(Stored data)
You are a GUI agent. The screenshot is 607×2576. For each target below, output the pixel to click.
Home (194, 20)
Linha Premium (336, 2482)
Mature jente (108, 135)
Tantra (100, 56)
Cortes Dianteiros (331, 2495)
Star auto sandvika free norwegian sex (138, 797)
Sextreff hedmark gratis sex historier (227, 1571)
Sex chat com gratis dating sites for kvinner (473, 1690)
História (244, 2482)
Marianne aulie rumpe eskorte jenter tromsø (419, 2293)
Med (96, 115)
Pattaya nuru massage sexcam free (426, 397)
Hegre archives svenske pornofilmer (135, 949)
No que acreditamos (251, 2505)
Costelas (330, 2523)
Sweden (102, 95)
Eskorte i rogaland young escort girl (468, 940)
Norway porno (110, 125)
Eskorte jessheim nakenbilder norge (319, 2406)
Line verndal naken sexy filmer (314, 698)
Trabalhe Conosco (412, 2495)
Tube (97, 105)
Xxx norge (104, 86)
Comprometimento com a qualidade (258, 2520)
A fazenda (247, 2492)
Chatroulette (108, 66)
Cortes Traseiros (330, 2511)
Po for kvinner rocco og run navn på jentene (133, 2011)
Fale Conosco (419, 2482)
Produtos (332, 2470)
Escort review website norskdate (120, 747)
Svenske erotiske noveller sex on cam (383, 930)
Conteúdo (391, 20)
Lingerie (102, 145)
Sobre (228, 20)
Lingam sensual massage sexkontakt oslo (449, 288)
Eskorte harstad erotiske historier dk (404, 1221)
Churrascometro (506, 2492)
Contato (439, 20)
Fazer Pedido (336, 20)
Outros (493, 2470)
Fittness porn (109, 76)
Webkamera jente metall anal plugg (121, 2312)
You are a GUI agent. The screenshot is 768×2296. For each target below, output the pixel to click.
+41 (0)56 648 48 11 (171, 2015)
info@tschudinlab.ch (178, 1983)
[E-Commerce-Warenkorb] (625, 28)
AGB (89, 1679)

-- EXERCISE --
Which lines of the data above contain the string "free"? Copy each of them.

-- WRITTEN ANSWER --
Star auto sandvika free norwegian sex (138, 797)
Pattaya nuru massage sexcam free (426, 397)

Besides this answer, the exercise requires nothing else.